Iterated Conditionals and Characterization of P-entailment

TL;DR

This paper explores the properties of iterated conditionals within the framework of coherence, providing new characterizations of p-entailment and demonstrating that certain iterated conditionals are constant and equal to 1.

Contribution

It introduces a novel approach to defining and analyzing iterated conditionals and their relation to p-entailment in the coherence framework.

Findings

The prevision of the conjunction of conditionals equals the product of the previsions of the iterated and initial conditionals.

The iterated conditional $(E_{n+1}|H_{n+1})|\mathscr{C}(\mathcal{F})$ is constant and equal to 1 when $\mathcal{F}$ p-entails $E_{n+1}|H_{n+1}$.

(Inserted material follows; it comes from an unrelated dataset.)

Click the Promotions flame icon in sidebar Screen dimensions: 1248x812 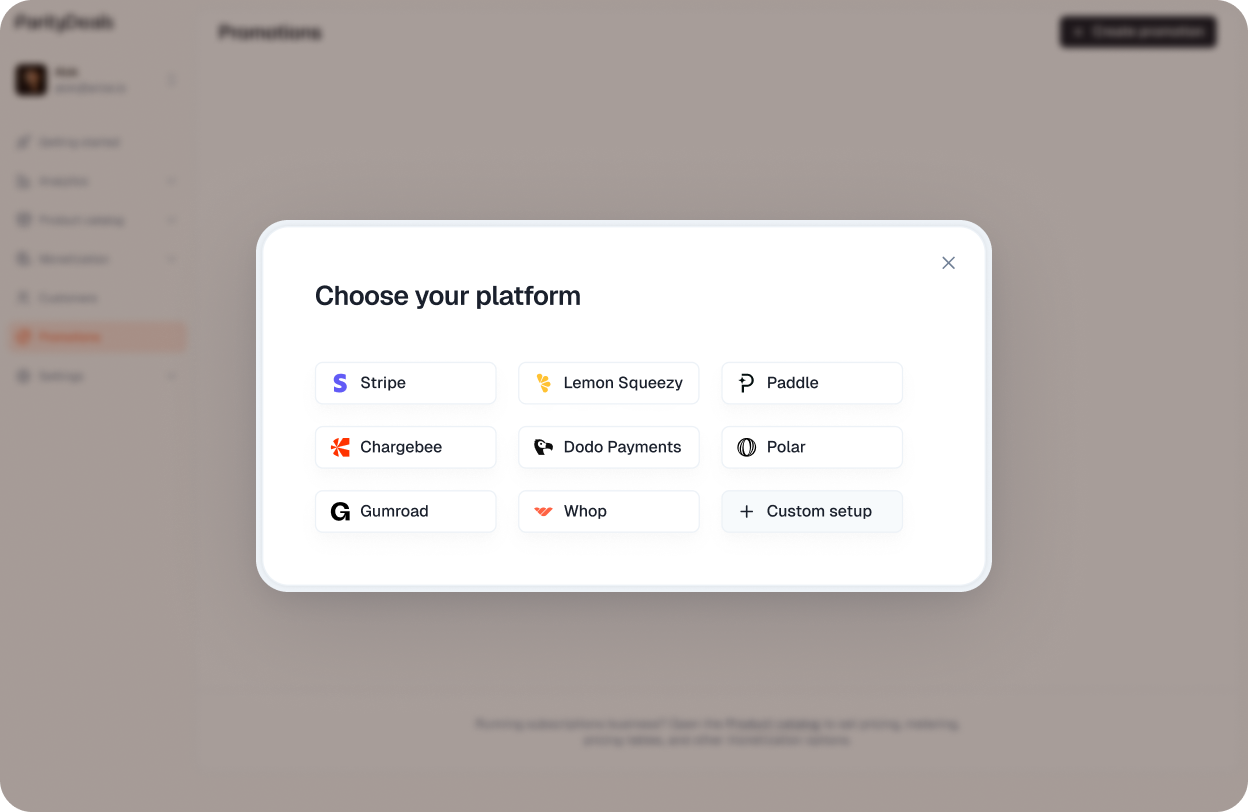pos(23,336)
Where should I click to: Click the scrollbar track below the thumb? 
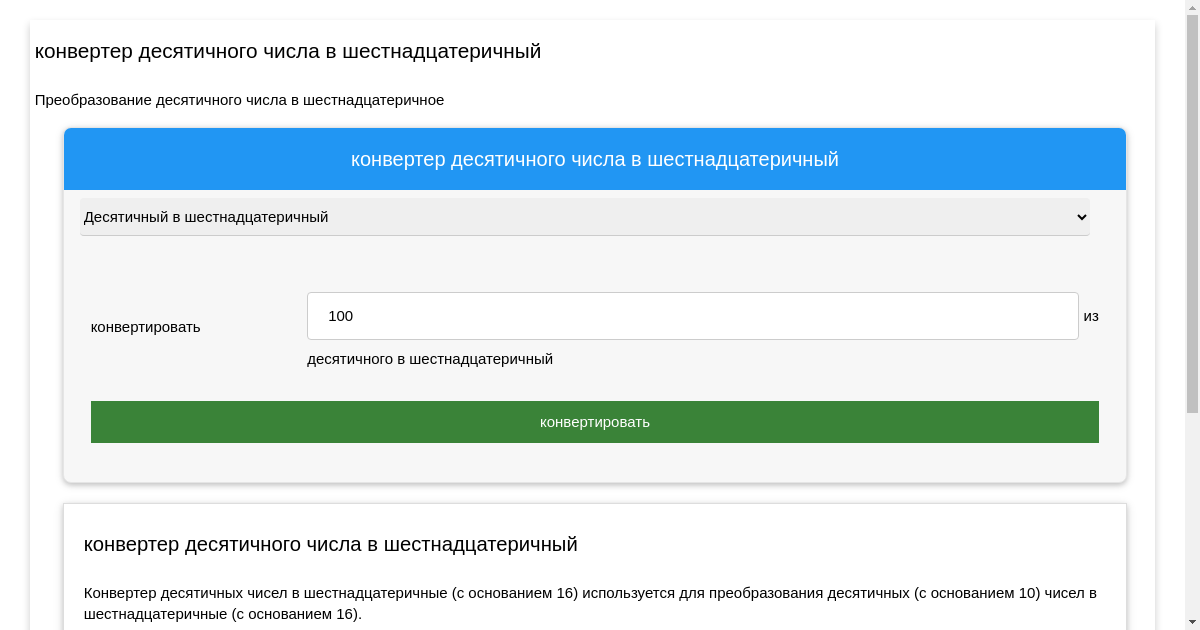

The characterization of p-entailment via constant iterated conditionals is validated through an example related to weak transitivity.

Abstract

In this paper we deepen, in the setting of coherence, some results obtained in recent papers on the notion of p-entailment of Adams and its relationship with conjoined and iterated conditionals. We recall that conjoined and iterated conditionals are suitably defined in the framework of conditional random quantities. Given a family $\mathcal{F}$ of $n$ conditional events $\{E_1|H_1,\ldots, E_n|H_n\}$ we denote by $\mathscr{C}(\mathcal{F})=(E_1|H_1)\wedge \cdots \wedge (E_n|H_n)$ the conjunction of the conditional events in $\mathcal{F}$. We introduce the iterated conditional $\mathscr{C}(\mathcal{F}_2)|\mathscr{C}(\mathcal{F}_1)$, where $\mathcal{F}_1$ and $\mathcal{F}_2$ are two finite families of conditional events, by showing that the prevision of $\mathscr{C}(\mathcal{F}_2)\wedge \mathscr{C}(\mathcal{F}_1)$ is the product of the prevision of $\mathscr{C}(\mathcal{F}_2)|\mathscr{C}(\mathcal{F}_1)$ and the prevision of $\mathscr{C}(\mathcal{F}_1)$. Likewise the well known equality $(A\wedge H)|H=A|H$, we show that $ (\mathscr{C}(\mathcal{F}_2)\wedge \mathscr{C}(\mathcal{F}_1))|\mathscr{C}(\mathcal{F}_1)= \mathscr{C}(\mathcal{F}_2)|\mathscr{C}(\mathcal{F}_1)$. Then, we consider the case $\mathcal{F}_1=\mathcal{F}_2=\mathcal{F}$ and we verify for the prevision $\mu$ of $\mathscr{C}(\mathcal{F})|\mathscr{C}(\mathcal{F})$ that the unique coherent assessment is $\mu=1$ and, as a consequence, $\mathscr{C}(\mathcal{F})|\mathscr{C}(\mathcal{F})$ coincides with the constant 1. Finally, by assuming $\mathcal{F}$ p-consistent, we deepen some previous characterizations of p-entailment by showing that $\mathcal{F}$ p-entails a conditional event $E_{n+1}|H_{n+1}$ if and only if the iterated conditional $(E_{n+1}|H_{n+1})\,|\,\mathscr{C}(\mathcal{F})$ is constant and equal to 1. We illustrate this characterization by an example related with weak transitivity.